* **Dataset extract**:

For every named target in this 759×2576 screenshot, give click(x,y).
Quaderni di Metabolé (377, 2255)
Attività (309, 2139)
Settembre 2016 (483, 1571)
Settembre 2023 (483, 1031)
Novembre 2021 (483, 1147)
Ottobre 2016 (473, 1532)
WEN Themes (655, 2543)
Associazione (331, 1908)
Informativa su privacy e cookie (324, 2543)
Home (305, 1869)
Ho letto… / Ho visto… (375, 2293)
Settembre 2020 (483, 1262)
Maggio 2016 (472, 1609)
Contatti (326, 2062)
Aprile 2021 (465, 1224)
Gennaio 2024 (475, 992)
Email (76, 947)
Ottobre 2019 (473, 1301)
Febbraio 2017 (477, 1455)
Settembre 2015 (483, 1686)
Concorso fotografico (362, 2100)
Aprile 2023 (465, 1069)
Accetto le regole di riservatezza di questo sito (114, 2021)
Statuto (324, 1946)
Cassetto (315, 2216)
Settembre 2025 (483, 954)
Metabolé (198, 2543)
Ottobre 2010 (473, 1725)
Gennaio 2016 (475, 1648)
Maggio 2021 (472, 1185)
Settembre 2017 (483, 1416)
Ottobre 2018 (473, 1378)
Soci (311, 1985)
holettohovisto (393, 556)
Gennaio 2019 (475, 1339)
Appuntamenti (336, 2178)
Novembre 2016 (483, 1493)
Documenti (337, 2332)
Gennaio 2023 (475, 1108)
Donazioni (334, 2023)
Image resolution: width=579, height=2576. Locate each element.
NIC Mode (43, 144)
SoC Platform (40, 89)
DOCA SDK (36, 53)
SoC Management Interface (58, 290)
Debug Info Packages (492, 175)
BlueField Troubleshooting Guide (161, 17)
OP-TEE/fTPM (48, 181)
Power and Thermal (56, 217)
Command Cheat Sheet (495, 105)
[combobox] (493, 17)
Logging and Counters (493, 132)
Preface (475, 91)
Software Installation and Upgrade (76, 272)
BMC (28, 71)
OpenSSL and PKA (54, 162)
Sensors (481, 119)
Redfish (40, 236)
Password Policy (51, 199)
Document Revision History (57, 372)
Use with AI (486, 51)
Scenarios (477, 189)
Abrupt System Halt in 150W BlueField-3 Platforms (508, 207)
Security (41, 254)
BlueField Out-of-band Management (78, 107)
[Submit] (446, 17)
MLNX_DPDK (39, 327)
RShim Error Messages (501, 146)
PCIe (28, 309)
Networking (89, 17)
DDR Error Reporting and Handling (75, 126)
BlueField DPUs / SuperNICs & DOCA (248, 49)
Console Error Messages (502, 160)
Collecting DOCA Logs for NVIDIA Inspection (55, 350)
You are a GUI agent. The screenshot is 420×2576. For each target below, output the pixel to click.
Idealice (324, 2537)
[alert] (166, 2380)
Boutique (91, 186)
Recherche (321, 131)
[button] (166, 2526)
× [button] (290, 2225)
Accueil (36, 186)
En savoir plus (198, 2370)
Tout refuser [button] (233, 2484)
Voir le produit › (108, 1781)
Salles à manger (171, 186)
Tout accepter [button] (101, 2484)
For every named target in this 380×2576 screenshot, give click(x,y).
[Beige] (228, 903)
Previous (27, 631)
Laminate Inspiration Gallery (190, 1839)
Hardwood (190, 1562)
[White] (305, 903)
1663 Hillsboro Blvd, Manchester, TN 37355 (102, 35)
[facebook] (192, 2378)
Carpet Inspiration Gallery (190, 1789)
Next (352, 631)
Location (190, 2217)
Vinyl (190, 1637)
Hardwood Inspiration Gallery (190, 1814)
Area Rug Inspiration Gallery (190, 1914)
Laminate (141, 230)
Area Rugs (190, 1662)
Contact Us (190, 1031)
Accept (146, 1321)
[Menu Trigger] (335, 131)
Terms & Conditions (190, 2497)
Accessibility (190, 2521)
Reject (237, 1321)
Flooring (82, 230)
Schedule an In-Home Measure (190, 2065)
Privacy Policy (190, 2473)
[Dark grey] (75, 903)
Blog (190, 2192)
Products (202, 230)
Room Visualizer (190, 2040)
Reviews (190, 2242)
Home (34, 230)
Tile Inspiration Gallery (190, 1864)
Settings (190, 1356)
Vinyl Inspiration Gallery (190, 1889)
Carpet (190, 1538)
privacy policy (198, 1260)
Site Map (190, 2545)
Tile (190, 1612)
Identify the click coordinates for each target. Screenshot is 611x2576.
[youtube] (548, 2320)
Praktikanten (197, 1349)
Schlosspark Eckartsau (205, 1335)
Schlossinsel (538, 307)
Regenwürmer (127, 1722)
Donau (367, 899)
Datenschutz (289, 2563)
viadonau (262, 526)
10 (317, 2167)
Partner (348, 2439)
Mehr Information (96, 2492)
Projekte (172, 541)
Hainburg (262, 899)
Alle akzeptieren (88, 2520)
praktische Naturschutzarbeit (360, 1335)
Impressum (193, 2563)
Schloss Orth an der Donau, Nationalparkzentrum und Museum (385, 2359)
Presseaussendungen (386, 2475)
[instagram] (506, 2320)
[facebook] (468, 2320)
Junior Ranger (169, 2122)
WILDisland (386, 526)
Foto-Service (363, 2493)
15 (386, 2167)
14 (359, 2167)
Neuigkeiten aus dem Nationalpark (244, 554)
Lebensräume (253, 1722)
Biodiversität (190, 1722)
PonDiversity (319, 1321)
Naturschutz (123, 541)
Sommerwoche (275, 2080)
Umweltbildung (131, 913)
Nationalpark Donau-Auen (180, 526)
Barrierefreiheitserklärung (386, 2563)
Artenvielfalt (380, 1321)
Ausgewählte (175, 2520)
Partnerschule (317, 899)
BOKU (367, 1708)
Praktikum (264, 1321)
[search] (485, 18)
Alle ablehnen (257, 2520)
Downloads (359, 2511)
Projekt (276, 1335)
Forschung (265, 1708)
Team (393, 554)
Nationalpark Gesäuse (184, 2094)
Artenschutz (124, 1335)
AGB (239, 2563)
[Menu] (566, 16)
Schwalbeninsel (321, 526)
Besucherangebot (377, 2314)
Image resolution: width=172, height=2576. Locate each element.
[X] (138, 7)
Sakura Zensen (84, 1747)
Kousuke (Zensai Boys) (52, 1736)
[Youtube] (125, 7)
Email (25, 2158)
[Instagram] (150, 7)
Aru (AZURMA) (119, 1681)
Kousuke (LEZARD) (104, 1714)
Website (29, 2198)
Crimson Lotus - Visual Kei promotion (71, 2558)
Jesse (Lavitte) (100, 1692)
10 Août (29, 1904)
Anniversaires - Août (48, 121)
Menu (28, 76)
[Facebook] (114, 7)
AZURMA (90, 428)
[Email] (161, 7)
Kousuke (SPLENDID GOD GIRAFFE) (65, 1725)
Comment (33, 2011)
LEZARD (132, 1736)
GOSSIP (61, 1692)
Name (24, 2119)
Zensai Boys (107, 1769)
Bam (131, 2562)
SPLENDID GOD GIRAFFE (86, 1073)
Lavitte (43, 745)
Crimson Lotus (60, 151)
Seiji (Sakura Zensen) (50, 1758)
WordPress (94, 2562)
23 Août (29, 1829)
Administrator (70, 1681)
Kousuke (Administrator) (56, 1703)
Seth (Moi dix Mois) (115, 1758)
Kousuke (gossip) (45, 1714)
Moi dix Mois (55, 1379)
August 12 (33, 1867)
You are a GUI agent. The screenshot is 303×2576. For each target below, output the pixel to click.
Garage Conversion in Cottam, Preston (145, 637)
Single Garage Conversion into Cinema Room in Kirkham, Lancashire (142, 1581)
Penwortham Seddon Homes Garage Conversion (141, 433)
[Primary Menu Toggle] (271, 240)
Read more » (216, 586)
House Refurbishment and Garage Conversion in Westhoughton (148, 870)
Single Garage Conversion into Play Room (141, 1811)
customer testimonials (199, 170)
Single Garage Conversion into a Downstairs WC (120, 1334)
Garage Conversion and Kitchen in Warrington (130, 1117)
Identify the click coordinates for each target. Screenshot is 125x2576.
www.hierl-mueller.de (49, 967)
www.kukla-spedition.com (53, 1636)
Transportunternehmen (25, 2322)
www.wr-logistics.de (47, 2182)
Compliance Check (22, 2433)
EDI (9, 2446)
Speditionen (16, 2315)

* **What the task requires**:
Beginning at the first line of the data above, retype each line until you reach the line containing "Settembre 2020 (483, 1262)", and include that one too. Add nothing else.

* **Answer below**:
For every named target in this 759×2576 screenshot, give click(x,y).
Quaderni di Metabolé (377, 2255)
Attività (309, 2139)
Settembre 2016 (483, 1571)
Settembre 2023 (483, 1031)
Novembre 2021 (483, 1147)
Ottobre 2016 (473, 1532)
WEN Themes (655, 2543)
Associazione (331, 1908)
Informativa su privacy e cookie (324, 2543)
Home (305, 1869)
Ho letto… / Ho visto… (375, 2293)
Settembre 2020 (483, 1262)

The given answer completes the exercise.